PROCURANDO ASILO


Sermão pelo Rev. Hugo Lj. Odhner


“Fazei com que vos estejam à mão cidades que vos sirvam de cidades de refúgio, para que ali se acolha o homicida que ferir a alguma alma por erro”.

(Num. 35,11)

A santidade e o poder da Palavra israelita são perpétuos, não só porque todo o drama humano que se desenrolou entre os judeus — os filhos de Jacó — tem um paralelo que se repete entre nós; não só porque todo estatuto que era tido como justo, naqueles dias, estava enraizado nas leis Divinas e eternas que ainda inspiram os princípios da justiça humana; como também porque a santidade e o poder da Palavra israelita residem igualmente no fato de que a mente natural do homem da Igreja é uma sociedade em miniatura — povoada de pensamentos e afeições — onde o reino da lei é da mesma forma vital para a ordem e o progresso, para a saúde e a felicidade e, ainda, para a própria salvação. E aos olhos e ao pensamento dos anjos do Céu as leis de Israel — com seu conteúdo Divino — se apresentam como leis da mente humana.
Mas a mente é dupla. A sua parte inferior é o natural, construído à imagem do mundo. Esta parte reage às circunstâncias externas quase mecanicamente, e suas atividades são governadas pelas leis de ferro da força e da necessidade aparente. Tem uma visão superficial do mundo e de sua vida; daí resulta que as leis da sociedade humana que provêm da mente natural são insuficientes para garantia da justiça de uma nação. Como a lei hebraica da retaliação, elas não consideram os motivos nem as intenções.
A fonte de toda justiça — de toda percepção do que é justo e direito — é a mente espiritual — a mente que “não nasceu do sangue, nem da vontade da carne, nem da vontade do homem, mas de Deus” (João 1,13). As leis da sua vida são as do amor e da caridade, que trazem o entendimento dos valores espirituais e a apreciação dos motivos e intenções. São estas leis que governam o Céu, e é para sua promulgação que existe a Igreja na terra.

**Dados fornecidos:**
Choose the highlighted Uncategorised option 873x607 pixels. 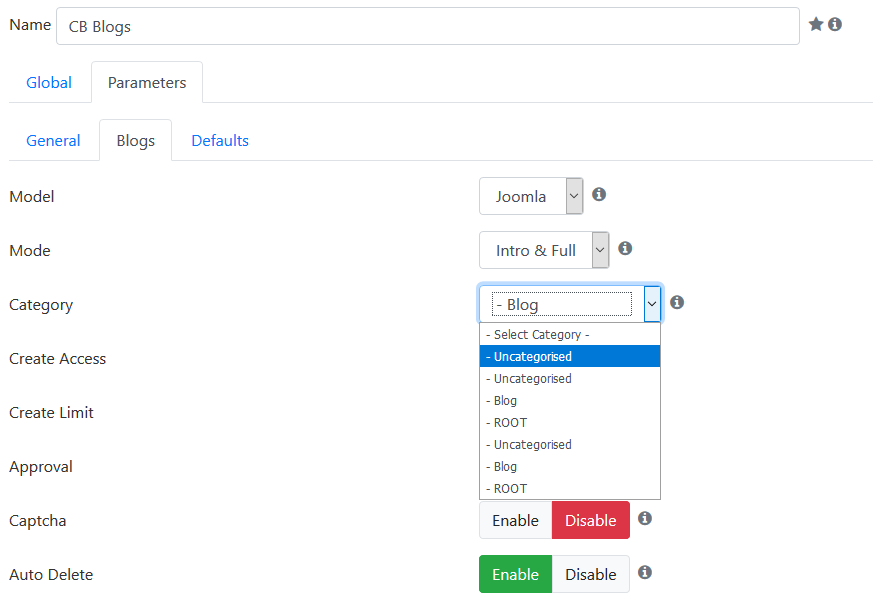coord(570,356)
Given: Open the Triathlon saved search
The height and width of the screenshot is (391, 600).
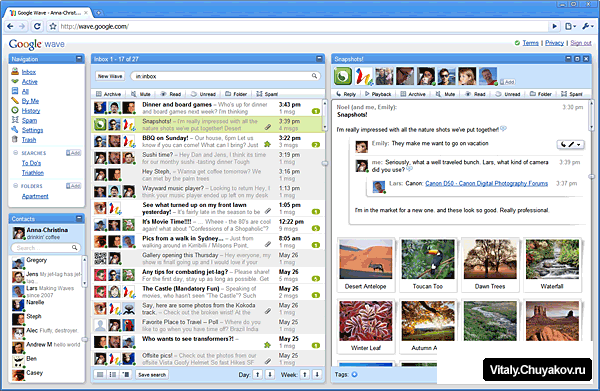Looking at the screenshot, I should pyautogui.click(x=33, y=173).
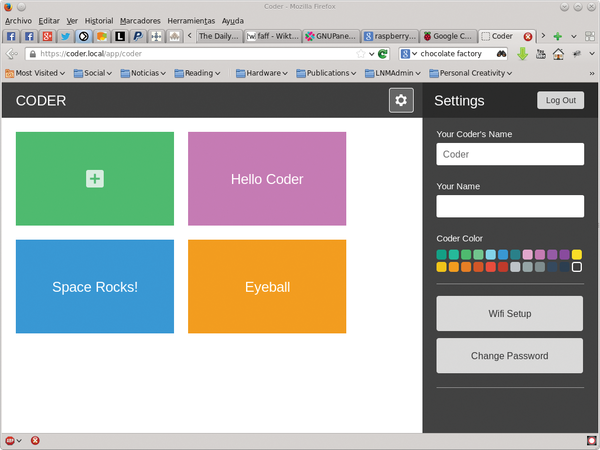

**Enunciado:** Segundo o sermão, quais são as leis que regem a vida da mente espiritual?

**Resposta redigida:** As leis do amor e da caridade.